Stored data:
----------------

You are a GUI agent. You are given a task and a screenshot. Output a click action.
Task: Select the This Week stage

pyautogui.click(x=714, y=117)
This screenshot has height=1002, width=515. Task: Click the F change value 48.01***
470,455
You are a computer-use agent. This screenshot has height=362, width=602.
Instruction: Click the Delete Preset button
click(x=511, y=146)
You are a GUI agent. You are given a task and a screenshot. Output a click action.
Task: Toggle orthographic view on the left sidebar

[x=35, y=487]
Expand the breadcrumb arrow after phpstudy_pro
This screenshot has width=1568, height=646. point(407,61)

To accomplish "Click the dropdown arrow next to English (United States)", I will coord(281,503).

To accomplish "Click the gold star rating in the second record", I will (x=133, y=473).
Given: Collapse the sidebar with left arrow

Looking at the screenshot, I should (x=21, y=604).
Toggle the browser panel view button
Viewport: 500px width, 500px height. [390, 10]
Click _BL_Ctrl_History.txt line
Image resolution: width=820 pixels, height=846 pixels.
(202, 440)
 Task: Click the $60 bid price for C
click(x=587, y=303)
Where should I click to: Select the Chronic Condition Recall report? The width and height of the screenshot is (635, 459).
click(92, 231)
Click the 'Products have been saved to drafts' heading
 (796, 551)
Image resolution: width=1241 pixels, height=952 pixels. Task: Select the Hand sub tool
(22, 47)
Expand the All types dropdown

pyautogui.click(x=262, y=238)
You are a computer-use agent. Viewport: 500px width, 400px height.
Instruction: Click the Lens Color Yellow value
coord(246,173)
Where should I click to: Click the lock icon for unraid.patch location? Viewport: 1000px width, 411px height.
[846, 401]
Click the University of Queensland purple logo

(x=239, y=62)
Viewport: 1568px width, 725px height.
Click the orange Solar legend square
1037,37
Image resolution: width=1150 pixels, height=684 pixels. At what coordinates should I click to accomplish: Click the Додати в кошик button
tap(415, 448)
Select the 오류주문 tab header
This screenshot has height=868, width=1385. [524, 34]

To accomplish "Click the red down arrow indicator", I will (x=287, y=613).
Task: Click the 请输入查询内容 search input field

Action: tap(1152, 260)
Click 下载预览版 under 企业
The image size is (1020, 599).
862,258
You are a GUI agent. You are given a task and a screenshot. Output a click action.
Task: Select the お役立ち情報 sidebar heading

----------------

* EXERCISE DIRECTIONS: Please restate every record above word for word.

* TASK RESPONSE:
You are a GUI agent. You are given a task and a screenshot. Output a click action.
Task: Select the This Week stage

pyautogui.click(x=714, y=117)
This screenshot has height=1002, width=515. Task: Click the F change value 48.01***
470,455
You are a computer-use agent. This screenshot has height=362, width=602.
Instruction: Click the Delete Preset button
click(x=511, y=146)
You are a GUI agent. You are given a task and a screenshot. Output a click action.
Task: Toggle orthographic view on the left sidebar

[x=35, y=487]
Expand the breadcrumb arrow after phpstudy_pro
This screenshot has width=1568, height=646. point(407,61)

To accomplish "Click the dropdown arrow next to English (United States)", I will coord(281,503).

To accomplish "Click the gold star rating in the second record", I will (x=133, y=473).
Given: Collapse the sidebar with left arrow

Looking at the screenshot, I should (x=21, y=604).
Toggle the browser panel view button
Viewport: 500px width, 500px height. [390, 10]
Click _BL_Ctrl_History.txt line
Image resolution: width=820 pixels, height=846 pixels.
(202, 440)
 Task: Click the $60 bid price for C
click(x=587, y=303)
Where should I click to: Select the Chronic Condition Recall report? The width and height of the screenshot is (635, 459).
click(92, 231)
Click the 'Products have been saved to drafts' heading
 (796, 551)
Image resolution: width=1241 pixels, height=952 pixels. Task: Select the Hand sub tool
(22, 47)
Expand the All types dropdown

pyautogui.click(x=262, y=238)
You are a computer-use agent. Viewport: 500px width, 400px height.
Instruction: Click the Lens Color Yellow value
coord(246,173)
Where should I click to: Click the lock icon for unraid.patch location? Viewport: 1000px width, 411px height.
[846, 401]
Click the University of Queensland purple logo

(x=239, y=62)
Viewport: 1568px width, 725px height.
Click the orange Solar legend square
1037,37
Image resolution: width=1150 pixels, height=684 pixels. At what coordinates should I click to accomplish: Click the Додати в кошик button
tap(415, 448)
Select the 오류주문 tab header
This screenshot has height=868, width=1385. [524, 34]

To accomplish "Click the red down arrow indicator", I will (x=287, y=613).
Task: Click the 请输入查询内容 search input field

Action: tap(1152, 260)
Click 下载预览版 under 企业
The image size is (1020, 599).
862,258
You are a GUI agent. You are given a task and a screenshot. Output a click action.
Task: Select the お役立ち情報 sidebar heading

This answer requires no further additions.